KHJ News Washington DC correspondent Matt Kaye reports…
 
Governor Lemanu was testifying remotely with the other island governors before Interior’s annual IGIA meeting and the Senate Energy and Natural Resources Committee on the state of the territories.
 
The Senate panel was not releasing written testimony until just before the mid-afternoon hearing, though it was expected Governor Lemanu would address local health, hospital, economic and other needs during the pandemic.
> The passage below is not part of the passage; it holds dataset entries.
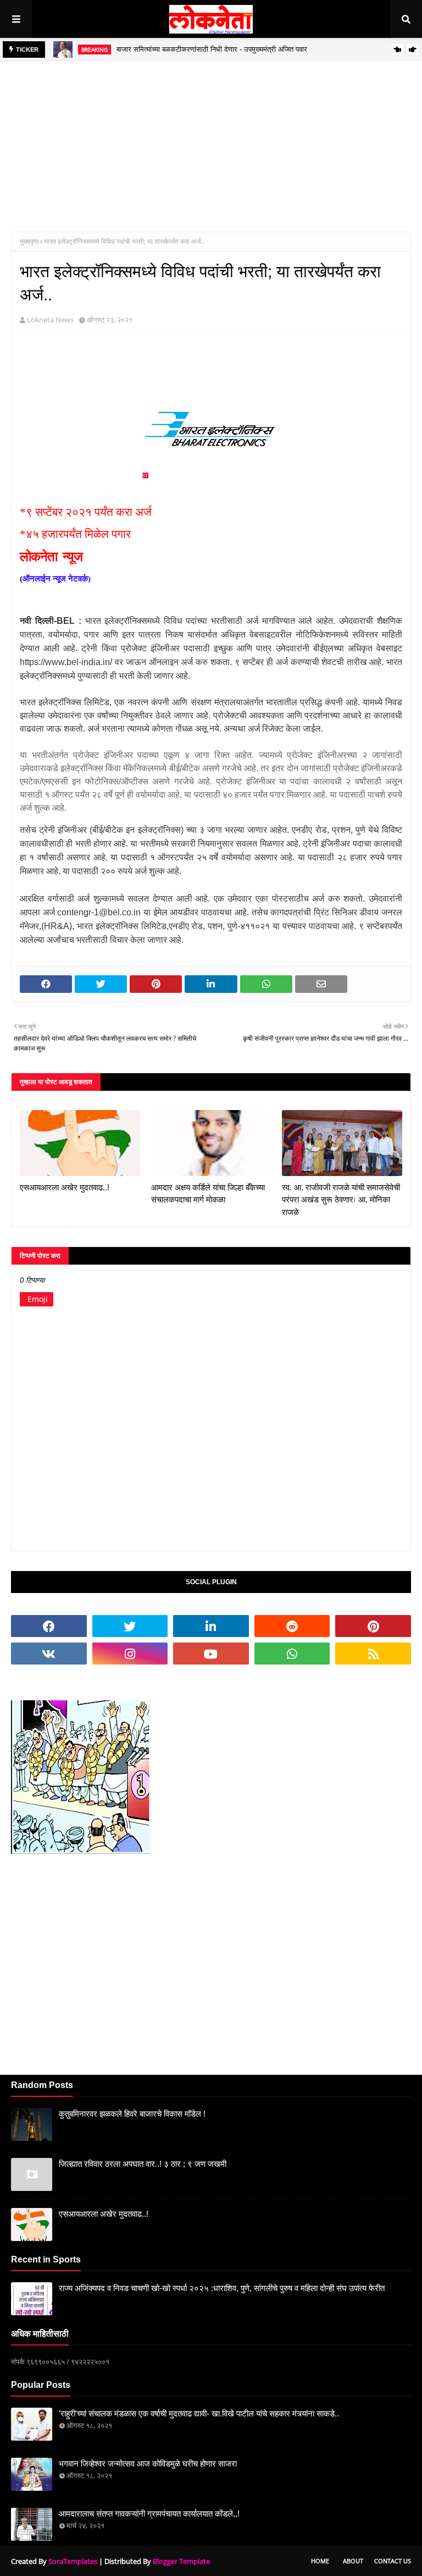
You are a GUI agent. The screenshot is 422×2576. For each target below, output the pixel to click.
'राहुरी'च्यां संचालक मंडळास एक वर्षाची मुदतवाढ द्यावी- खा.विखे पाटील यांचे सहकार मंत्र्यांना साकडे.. (199, 2413)
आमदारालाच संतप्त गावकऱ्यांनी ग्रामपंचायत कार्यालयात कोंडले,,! (149, 2513)
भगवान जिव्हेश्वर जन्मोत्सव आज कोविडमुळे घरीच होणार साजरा (148, 2463)
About (353, 2561)
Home (320, 2561)
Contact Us (392, 2561)
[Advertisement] (211, 138)
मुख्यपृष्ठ (29, 241)
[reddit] (292, 1626)
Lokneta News (50, 320)
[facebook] (49, 1626)
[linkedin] (211, 1626)
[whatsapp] (292, 1654)
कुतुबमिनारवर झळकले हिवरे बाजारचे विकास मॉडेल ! (132, 2113)
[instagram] (130, 1654)
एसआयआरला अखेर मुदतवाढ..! (64, 1187)
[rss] (373, 1654)
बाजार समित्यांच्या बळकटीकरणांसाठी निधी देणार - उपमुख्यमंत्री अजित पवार (211, 49)
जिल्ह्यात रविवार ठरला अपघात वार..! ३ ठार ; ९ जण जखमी (142, 2163)
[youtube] (211, 1654)
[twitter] (130, 1626)
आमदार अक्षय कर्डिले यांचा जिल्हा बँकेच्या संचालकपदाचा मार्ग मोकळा (208, 1194)
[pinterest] (373, 1626)
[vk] (49, 1654)
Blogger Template (181, 2561)
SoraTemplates (72, 2561)
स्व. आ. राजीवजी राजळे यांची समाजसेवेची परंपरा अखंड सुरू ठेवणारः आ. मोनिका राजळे (341, 1200)
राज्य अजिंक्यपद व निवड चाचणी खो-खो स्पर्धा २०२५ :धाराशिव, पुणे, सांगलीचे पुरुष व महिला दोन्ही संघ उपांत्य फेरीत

Meantime, Congresswoman Uifa’atali Amata told the IGIA meeting, she’s grateful for the Treasury Department’s new rule that allows the islands to use American Rescue Plan funds for hospital construction.
 
She said this will help “renovate LBJ hospital,” which the Army Corps of Engineers and the Interior Department have already agreed in their report to Congress needs replacing.
 
“I am also hopeful,” Uifaatali added, that the additional $1 billion in hospital funding passed by the House will be included in any revised Build Back Better plan, still stalled in the Senate. 
 
On the unintended consequences of pandemic quarantine, she said “Many residents and family members who were stranded on the mainland and overstayed their visas, putting their future ability to travel at risk.”
 
And even if they applied for extensions and left on the earliest available flight, she said, they “may still be treated as criminal overstayers,” asking IGIA to work with her on the problem.
 
Uifa’atali told administration officials, she also wrote to Homeland Security Secretary Alejandro Mayorkas about the problem and was awaiting a reply…and hopes to work with DOD to get Army recruits processed for deployment.
 
Finally, the Congresswoman said she’d written Commerce Secretary Gina Raimondo in November about the Census undercount with some 2-thousand American Samoans stranded outside the territory by the pandemic.
 
A Census population drop of 10.5% to just over 49,700, she implied would impact a district “heavily reliant on population-based funding programs.”